— START —

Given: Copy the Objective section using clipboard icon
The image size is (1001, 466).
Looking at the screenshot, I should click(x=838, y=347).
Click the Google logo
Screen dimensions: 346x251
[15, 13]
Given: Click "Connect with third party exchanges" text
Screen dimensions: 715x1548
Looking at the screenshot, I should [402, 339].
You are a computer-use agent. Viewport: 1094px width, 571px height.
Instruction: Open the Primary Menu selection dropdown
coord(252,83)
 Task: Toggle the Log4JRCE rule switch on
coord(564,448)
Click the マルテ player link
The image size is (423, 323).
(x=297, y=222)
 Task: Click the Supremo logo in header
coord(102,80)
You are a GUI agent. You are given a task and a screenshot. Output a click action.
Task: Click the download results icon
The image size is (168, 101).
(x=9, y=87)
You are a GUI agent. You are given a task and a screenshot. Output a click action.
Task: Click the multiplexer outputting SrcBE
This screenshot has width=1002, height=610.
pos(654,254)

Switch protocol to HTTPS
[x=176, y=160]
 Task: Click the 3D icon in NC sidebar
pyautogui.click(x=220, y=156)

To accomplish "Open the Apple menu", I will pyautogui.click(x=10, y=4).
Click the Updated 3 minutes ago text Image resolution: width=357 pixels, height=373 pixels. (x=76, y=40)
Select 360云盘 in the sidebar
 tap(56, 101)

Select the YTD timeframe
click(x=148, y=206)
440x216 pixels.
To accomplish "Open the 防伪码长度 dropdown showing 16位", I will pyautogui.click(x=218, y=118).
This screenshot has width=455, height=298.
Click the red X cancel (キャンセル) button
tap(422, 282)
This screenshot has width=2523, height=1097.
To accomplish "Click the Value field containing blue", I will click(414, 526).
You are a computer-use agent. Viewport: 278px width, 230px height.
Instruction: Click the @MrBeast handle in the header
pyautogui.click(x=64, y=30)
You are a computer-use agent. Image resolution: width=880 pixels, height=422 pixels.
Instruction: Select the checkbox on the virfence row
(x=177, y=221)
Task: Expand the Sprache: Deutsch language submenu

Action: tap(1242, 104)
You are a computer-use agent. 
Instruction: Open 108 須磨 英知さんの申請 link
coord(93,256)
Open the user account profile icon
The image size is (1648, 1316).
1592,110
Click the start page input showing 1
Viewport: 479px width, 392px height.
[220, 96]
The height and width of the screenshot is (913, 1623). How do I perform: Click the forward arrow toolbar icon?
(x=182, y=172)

— END —

Prompt> Reproduce every line above without changing a single character.

Written solution>
Given: Copy the Objective section using clipboard icon
The image size is (1001, 466).
Looking at the screenshot, I should click(x=838, y=347).
Click the Google logo
Screen dimensions: 346x251
[15, 13]
Given: Click "Connect with third party exchanges" text
Screen dimensions: 715x1548
Looking at the screenshot, I should [402, 339].
You are a computer-use agent. Viewport: 1094px width, 571px height.
Instruction: Open the Primary Menu selection dropdown
coord(252,83)
 Task: Toggle the Log4JRCE rule switch on
coord(564,448)
Click the マルテ player link
The image size is (423, 323).
(x=297, y=222)
 Task: Click the Supremo logo in header
coord(102,80)
You are a GUI agent. You are given a task and a screenshot. Output a click action.
Task: Click the download results icon
The image size is (168, 101).
(x=9, y=87)
You are a GUI agent. You are given a task and a screenshot. Output a click action.
Task: Click the multiplexer outputting SrcBE
This screenshot has width=1002, height=610.
pos(654,254)

Switch protocol to HTTPS
[x=176, y=160]
 Task: Click the 3D icon in NC sidebar
pyautogui.click(x=220, y=156)

To accomplish "Open the Apple menu", I will pyautogui.click(x=10, y=4).
Click the Updated 3 minutes ago text Image resolution: width=357 pixels, height=373 pixels. (x=76, y=40)
Select 360云盘 in the sidebar
 tap(56, 101)

Select the YTD timeframe
click(x=148, y=206)
440x216 pixels.
To accomplish "Open the 防伪码长度 dropdown showing 16位", I will pyautogui.click(x=218, y=118).
This screenshot has width=455, height=298.
Click the red X cancel (キャンセル) button
tap(422, 282)
This screenshot has width=2523, height=1097.
To accomplish "Click the Value field containing blue", I will click(414, 526).
You are a computer-use agent. Viewport: 278px width, 230px height.
Instruction: Click the @MrBeast handle in the header
pyautogui.click(x=64, y=30)
You are a computer-use agent. Image resolution: width=880 pixels, height=422 pixels.
Instruction: Select the checkbox on the virfence row
(x=177, y=221)
Task: Expand the Sprache: Deutsch language submenu

Action: tap(1242, 104)
You are a computer-use agent. 
Instruction: Open 108 須磨 英知さんの申請 link
coord(93,256)
Open the user account profile icon
The image size is (1648, 1316).
1592,110
Click the start page input showing 1
Viewport: 479px width, 392px height.
[220, 96]
The height and width of the screenshot is (913, 1623). How do I perform: Click the forward arrow toolbar icon?
(x=182, y=172)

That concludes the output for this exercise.